Civil Rights: Where Liberty and Equality Collide

This chapter was dedicated to a presentation of civil rights that serve as calls for government intervention on our individual behalf in order to ensure equal treatment for all within our society. This process began with the Civil War Amendments, especially the Fourteenth Amendment’s due process clause. However, for the first hundred years the courts took an economic based interpretation of this clause, which served to hinder rather than help the cause of individual civil rights.

By the 1960s though, a new court with a new agenda had effectively sounded the death knell for Jim Crow segregation in the South with the landmark Brown v. Board (1954) decision overturning the Plessy v. Ferguson (1896) doctrine of “separate but equal.” Energetic presidents Kennedy and Johnson, along with the Congress, spearheaded the winds of change with a series of acts that collectively enfranchised the African-American South and set up a system of affirmative action to address racial and gender inequalities.

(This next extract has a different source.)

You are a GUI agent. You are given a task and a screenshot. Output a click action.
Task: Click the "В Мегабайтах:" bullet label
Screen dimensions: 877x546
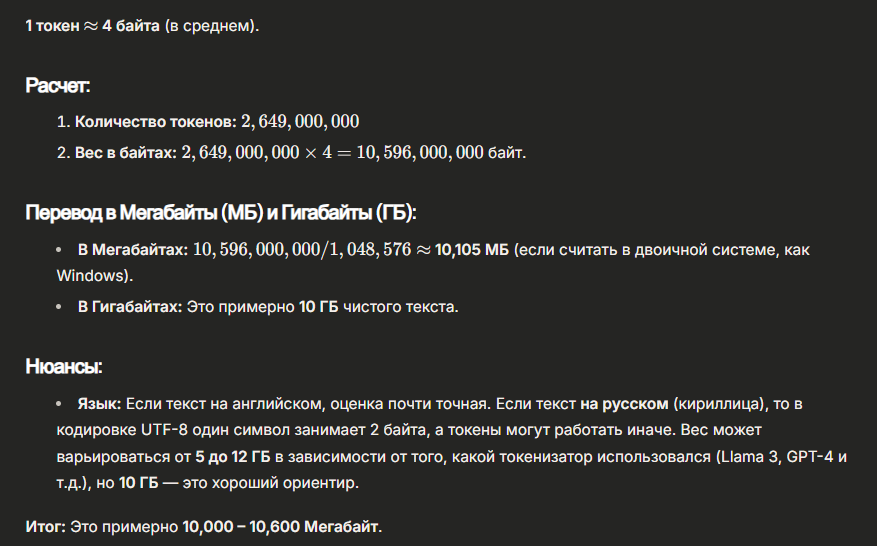pos(133,250)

By the late 1970s, conservatives counteracted previous advancements of affirmative action with decisions like the Bakke case in 1978, which struck down racial quotas. This activity was continued into the 1980s and beyond with the Rehnquist and now Robert’s Court’s rollback on affirmative action and school desegregation issues. However, in the 2000s, certain extensions of civil rights have been accorded to previously unknown groups regarding this phenomenon, such as in the Court’s reaffirming affirmative action considerations of race in Fisher v. University of Texas and the right of gay couples to marry in Obergefell v. Hodges.

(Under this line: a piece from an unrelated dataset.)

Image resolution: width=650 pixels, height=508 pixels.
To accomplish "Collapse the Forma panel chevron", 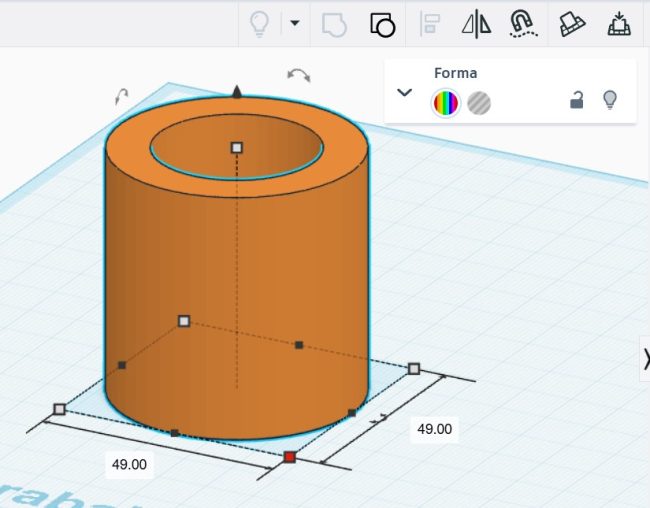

The chapter also discusses the issue of civil rights through their manifestation as social movements, which are collective enterprises that attempt to change the organizational design or characteristic operating procedures of a society in order to produce changes in the way the society distributes opportunities and rewards. Social movements are said to arise from a combination of expanding political opportunities, mobilization of indigenous organizational resources, and the presence of certain shared cognitions or values amidst a group that gives it momentum. Social movements are seen by the author to reflect the larger historical frame of which they are a part. For instance, the abolitionist, labor, and women’s suffrage movements all occurred within a free labor, entrepreneurship, and right to contract frame. Meanwhile, the movements of the 1960s like civil rights and others were joined together by an equal rights frame. The chapter then goes on to discuss the abolitionist, civil rights, and women’s movements in order to showcase the pursuit, receipt, and even rejection of civil rights guarantees to these various groups and their attendant social movements. Finally, the chapter also includes a more recent battleground for civil rights with the debate over gay marriage as it currently rages across our collective landscape as well as a nod to the #MeToo movement and sexual harassment.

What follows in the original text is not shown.